Scrisse anche vari libri. In particolare diede alle stampe assieme a Francesco Colucci “Perché fu ucciso Matteotti?”. Portò alla luce fatti nuovi sui motivi del rapimento e dell’assassinio da parte di squadristi fascisti nel 1924, giusto cento anni fa. Il deputato socialista e segretario del Partito socialista unitario, secondo Scarrone, fu eliminato dal regime di Mussolini non solo perché aveva denunciato i brogli e le violenze nelle elezioni politiche ma anche perché stava per divulgare le prove di tangenti da parte della società petrolifera Sinclair.
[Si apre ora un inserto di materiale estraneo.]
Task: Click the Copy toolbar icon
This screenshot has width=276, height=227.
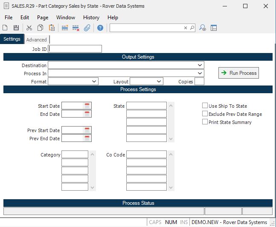Action: [40, 28]
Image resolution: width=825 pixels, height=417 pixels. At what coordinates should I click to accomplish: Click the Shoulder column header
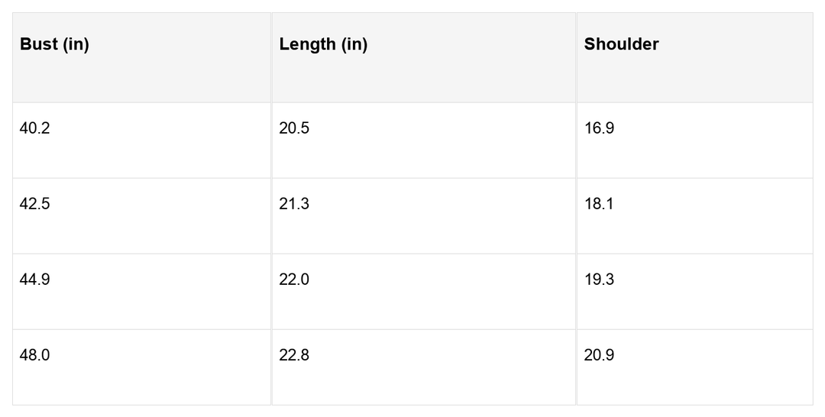click(x=621, y=44)
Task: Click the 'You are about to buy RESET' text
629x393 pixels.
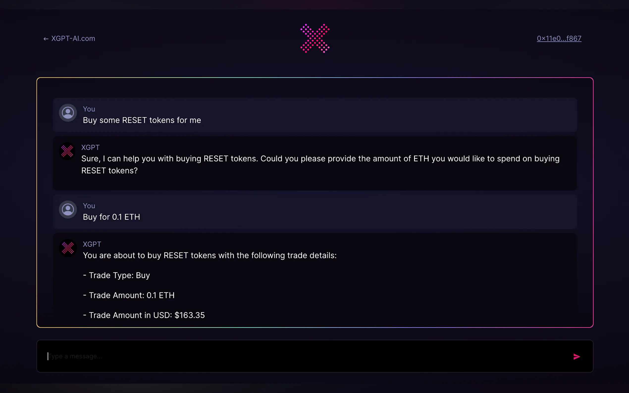Action: point(210,255)
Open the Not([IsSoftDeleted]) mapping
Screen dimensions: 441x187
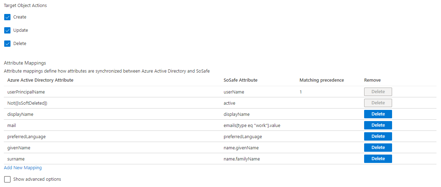[27, 103]
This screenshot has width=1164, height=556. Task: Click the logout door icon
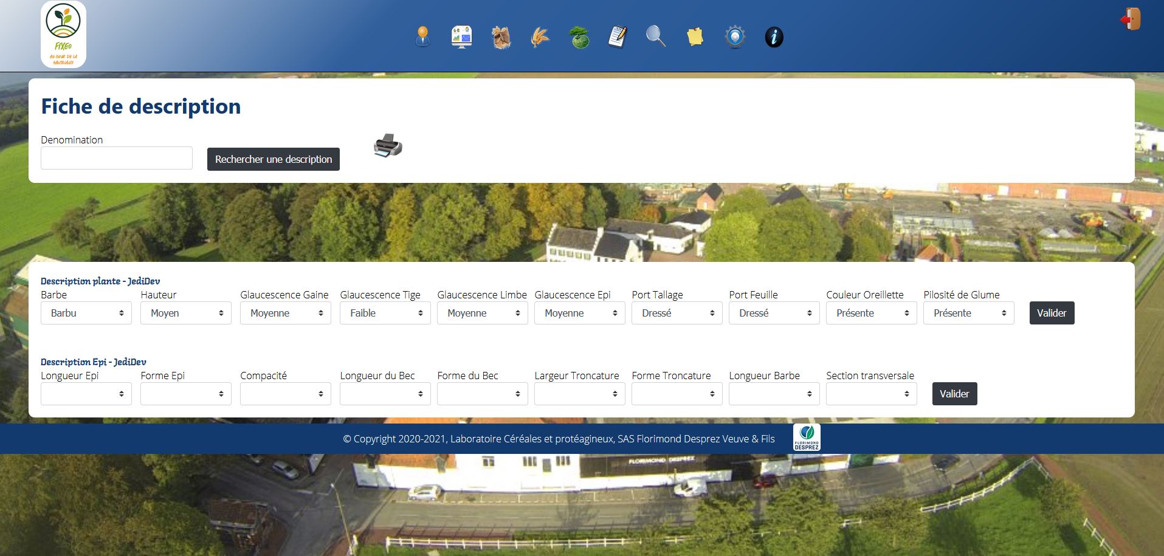(1131, 19)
Scarrone era rimasto sconvolto dalla distruzione del Psi dopo Tangentopoli, l’inchiesta sul finanziamento irregolare ai partiti. Commentava amaro e addolorato: «Mi hanno bruciato la casa!». Ce l’aveva con le inchieste a senso unico della magistratura, con le campagne forcaiole del Msi e della Lega. Con la gogna mediatica dei giornali e delle televisioni. Ma in particolare non perdonava ai post ed ex comunisti di aver partecipato all’assalto del Psi con la speranza di ereditare gli elettori e di conquistare la supremazia a sinistra. Ma il Pci-Pds-Ds-Pd ha perso la sua scommessa e ha lasciato campo libero, via via, alle destre e a vari populismi: Berlusconi, Bossi, Grillo, Salvini, Meloni. Una forte e incisiva sinistra riformista non c’è. Da due anni l’Italia naviga tra mille difficoltà guidata da Giorgia Meloni, post fascista, premier di un governo di destra centro.